-- BEGIN Data records --

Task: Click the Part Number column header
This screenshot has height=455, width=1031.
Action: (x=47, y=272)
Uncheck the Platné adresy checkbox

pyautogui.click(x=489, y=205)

-- END Data records --
-- BEGIN Data records --

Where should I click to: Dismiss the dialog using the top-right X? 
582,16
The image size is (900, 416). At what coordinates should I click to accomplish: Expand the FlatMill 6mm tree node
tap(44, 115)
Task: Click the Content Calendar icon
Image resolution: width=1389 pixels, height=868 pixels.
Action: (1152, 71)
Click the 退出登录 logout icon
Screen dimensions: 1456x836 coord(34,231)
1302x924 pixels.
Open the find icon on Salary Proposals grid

-- END Data records --

■ What is expected:
Reproduce the rows from the line with "1302x924 pixels." to the line with "Open the find icon on Salary Proposals grid", substituting "search icon" for "find icon" and leaving everything else unchanged.

■ Written answer:
1302x924 pixels.
Open the search icon on Salary Proposals grid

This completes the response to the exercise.